Material →
____

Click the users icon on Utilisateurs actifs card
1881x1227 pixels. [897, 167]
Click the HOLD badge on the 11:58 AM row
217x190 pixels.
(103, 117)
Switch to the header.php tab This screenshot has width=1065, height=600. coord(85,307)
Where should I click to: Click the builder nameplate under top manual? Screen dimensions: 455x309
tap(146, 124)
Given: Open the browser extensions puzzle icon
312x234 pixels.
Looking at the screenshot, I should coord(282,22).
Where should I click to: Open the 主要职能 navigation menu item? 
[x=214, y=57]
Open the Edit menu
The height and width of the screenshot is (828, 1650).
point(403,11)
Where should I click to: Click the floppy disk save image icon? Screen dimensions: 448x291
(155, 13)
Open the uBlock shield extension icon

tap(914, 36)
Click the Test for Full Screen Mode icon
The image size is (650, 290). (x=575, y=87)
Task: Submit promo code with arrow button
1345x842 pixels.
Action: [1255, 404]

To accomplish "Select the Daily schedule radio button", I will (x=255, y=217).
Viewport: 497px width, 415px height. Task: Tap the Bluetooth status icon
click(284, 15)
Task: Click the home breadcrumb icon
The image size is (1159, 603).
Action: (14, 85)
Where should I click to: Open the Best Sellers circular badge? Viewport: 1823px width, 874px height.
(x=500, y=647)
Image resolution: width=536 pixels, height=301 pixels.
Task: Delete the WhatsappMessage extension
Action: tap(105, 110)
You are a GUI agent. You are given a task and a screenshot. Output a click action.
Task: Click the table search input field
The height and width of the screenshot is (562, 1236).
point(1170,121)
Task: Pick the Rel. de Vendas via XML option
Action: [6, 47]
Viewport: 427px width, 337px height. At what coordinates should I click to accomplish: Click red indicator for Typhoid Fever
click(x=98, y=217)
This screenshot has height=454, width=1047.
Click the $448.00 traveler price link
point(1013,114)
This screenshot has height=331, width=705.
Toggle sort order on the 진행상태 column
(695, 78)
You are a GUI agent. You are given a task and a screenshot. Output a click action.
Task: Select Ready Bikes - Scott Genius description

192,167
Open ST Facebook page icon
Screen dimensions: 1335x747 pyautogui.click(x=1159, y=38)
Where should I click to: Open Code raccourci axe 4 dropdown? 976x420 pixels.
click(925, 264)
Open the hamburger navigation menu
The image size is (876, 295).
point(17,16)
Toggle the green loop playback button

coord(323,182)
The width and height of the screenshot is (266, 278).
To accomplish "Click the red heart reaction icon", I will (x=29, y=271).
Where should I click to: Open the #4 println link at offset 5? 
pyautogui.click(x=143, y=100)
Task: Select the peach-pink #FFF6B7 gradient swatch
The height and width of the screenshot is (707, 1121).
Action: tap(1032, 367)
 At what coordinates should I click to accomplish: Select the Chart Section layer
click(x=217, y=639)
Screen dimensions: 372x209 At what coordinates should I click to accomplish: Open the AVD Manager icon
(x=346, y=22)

____

Starting with the line that contains "This screenshot has height=331, width=705." and going on through the end of the material, give each line as a Markdown table with the columns Row and Material line. Number the rows and leave out blank lines.

Answer to the exercise →
| Row | Material line |
|---|---|
| 1 | This screenshot has height=331, width=705. |
| 2 | Toggle sort order on the 진행상태 column |
| 3 | (695, 78) |
| 4 | You are a GUI agent. You are given a task and a screenshot. Output a click action. |
| 5 | Task: Select Ready Bikes - Scott Genius description |
| 6 | 192,167 |
| 7 | Open ST Facebook page icon |
| 8 | Screen dimensions: 1335x747 pyautogui.click(x=1159, y=38) |
| 9 | Where should I click to: Open Code raccourci axe 4 dropdown? 976x420 pixels. |
| 10 | click(925, 264) |
| 11 | Open the hamburger navigation menu |
| 12 | The image size is (876, 295). |
| 13 | point(17,16) |
| 14 | Toggle the green loop playback button |
| 15 | coord(323,182) |
| 16 | The width and height of the screenshot is (266, 278). |
| 17 | To accomplish "Click the red heart reaction icon", I will (x=29, y=271). |
| 18 | Where should I click to: Open the #4 println link at offset 5?  |
| 19 | pyautogui.click(x=143, y=100) |
| 20 | Task: Select the peach-pink #FFF6B7 gradient swatch |
| 21 | The height and width of the screenshot is (707, 1121). |
| 22 | Action: tap(1032, 367) |
| 23 |  At what coordinates should I click to accomplish: Select the Chart Section layer |
| 24 | click(x=217, y=639) |
| 25 | Screen dimensions: 372x209 At what coordinates should I click to accomplish: Open the AVD Manager icon |
| 26 | (x=346, y=22) |